(Data items)
__________________________________________________

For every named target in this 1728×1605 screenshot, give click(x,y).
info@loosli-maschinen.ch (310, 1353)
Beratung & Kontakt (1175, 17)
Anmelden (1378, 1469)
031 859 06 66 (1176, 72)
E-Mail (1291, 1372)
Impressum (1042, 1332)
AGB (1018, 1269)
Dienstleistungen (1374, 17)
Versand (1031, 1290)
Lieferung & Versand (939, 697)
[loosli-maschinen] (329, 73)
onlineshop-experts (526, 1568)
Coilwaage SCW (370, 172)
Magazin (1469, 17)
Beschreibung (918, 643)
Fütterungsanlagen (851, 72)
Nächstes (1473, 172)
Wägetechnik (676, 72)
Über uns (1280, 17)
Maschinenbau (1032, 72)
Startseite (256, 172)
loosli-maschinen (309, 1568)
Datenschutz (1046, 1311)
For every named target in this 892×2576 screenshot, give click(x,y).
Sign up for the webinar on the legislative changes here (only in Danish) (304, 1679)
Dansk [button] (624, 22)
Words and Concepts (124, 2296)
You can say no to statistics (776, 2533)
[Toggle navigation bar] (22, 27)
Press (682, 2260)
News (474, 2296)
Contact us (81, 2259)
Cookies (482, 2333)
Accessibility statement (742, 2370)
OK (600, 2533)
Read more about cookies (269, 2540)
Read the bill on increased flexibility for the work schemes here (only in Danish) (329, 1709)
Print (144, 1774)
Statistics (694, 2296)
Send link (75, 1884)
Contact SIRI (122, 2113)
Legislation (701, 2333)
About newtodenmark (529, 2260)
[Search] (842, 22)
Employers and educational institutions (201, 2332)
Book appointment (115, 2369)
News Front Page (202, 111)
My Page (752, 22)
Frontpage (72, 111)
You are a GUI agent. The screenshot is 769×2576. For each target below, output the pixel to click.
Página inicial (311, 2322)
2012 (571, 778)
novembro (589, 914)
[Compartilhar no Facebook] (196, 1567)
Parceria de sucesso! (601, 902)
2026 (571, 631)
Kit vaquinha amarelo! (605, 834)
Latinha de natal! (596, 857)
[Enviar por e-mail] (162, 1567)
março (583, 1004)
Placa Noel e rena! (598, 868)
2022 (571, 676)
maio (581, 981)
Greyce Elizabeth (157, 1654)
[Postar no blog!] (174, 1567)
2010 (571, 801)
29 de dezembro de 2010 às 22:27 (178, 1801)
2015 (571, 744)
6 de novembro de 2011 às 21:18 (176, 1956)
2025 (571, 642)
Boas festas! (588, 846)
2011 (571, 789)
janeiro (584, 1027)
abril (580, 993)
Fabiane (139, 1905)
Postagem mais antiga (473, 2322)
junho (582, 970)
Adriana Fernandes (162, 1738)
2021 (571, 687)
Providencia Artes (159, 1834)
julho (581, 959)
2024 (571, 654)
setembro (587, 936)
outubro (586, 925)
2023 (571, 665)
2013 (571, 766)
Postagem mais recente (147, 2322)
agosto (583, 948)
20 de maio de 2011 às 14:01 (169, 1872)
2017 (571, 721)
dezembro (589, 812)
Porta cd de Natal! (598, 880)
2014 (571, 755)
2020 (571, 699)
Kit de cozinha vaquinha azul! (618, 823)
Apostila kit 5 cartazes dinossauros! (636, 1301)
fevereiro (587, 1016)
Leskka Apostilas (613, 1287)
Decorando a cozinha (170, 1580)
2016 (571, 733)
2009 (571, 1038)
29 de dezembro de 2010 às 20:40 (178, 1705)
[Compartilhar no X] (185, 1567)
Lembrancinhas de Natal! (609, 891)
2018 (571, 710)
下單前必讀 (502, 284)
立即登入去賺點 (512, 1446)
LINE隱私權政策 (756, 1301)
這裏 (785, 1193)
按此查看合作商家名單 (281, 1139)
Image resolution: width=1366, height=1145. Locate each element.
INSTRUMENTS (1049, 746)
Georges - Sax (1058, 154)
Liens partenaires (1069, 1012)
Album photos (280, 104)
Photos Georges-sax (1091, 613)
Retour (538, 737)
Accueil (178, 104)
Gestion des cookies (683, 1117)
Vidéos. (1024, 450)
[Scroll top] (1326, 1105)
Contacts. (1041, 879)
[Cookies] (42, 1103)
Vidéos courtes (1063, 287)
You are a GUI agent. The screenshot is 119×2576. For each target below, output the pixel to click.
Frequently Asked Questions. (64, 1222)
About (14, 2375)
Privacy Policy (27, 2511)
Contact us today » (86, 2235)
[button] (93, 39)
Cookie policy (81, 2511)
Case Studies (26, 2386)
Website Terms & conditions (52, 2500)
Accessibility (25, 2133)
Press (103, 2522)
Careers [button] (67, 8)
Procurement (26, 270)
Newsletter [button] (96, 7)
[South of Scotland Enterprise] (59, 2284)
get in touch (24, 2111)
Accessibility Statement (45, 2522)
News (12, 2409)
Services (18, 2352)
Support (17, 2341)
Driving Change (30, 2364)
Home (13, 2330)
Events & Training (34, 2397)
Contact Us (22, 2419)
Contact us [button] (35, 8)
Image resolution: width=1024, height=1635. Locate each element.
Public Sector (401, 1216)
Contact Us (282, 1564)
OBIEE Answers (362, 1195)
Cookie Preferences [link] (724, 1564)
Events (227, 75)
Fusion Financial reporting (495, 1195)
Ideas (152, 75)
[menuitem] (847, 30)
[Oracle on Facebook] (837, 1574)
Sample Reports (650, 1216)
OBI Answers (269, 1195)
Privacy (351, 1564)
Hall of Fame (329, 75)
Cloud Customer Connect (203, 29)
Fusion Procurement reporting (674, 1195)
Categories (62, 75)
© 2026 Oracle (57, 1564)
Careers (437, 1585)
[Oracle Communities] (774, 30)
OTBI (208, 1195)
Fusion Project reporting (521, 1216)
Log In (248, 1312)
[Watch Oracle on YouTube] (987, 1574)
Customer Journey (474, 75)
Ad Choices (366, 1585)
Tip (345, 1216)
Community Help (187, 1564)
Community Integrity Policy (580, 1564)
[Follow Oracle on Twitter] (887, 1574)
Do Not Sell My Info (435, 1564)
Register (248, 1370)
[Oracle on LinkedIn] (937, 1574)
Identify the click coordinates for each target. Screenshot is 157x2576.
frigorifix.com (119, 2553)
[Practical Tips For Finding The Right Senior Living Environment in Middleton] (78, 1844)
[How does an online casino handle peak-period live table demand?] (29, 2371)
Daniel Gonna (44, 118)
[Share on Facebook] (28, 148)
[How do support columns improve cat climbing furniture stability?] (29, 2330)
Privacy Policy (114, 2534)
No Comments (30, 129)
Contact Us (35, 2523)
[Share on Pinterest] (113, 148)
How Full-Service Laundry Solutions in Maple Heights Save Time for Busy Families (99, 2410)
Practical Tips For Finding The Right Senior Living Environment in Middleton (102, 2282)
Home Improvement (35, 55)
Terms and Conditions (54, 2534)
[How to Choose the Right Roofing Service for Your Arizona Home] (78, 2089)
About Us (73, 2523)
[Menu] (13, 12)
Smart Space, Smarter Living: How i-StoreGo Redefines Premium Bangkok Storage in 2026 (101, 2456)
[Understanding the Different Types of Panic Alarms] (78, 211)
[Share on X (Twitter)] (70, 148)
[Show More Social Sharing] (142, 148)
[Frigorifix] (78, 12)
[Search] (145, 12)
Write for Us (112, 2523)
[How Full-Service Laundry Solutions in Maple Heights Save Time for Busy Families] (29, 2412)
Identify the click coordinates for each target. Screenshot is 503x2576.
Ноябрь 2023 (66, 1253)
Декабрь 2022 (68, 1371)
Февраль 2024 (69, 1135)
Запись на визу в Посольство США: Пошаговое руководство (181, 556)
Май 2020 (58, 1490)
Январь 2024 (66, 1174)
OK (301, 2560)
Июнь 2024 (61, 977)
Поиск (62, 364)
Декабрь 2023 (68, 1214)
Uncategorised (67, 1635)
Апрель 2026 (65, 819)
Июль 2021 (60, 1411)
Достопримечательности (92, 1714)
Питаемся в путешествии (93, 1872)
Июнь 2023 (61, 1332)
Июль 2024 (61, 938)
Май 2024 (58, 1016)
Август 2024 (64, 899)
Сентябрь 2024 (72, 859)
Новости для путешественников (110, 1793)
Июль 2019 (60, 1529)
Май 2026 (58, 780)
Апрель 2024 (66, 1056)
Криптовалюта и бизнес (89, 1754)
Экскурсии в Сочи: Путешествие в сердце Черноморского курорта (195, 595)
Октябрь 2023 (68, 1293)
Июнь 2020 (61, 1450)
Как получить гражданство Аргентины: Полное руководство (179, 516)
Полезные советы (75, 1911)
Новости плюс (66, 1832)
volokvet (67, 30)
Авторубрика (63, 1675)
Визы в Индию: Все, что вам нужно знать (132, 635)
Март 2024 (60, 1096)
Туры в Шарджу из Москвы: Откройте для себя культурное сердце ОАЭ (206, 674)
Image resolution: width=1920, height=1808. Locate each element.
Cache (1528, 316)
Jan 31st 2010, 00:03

__________________________________________________

**Problem requirements**. Transcribe the records above exactly, from the opening line down to and including the line with "Coilwaage SCW (370, 172)".

**Result**.
For every named target in this 1728×1605 screenshot, give click(x,y).
info@loosli-maschinen.ch (310, 1353)
Beratung & Kontakt (1175, 17)
Anmelden (1378, 1469)
031 859 06 66 (1176, 72)
E-Mail (1291, 1372)
Impressum (1042, 1332)
AGB (1018, 1269)
Dienstleistungen (1374, 17)
Versand (1031, 1290)
Lieferung & Versand (939, 697)
[loosli-maschinen] (329, 73)
onlineshop-experts (526, 1568)
Coilwaage SCW (370, 172)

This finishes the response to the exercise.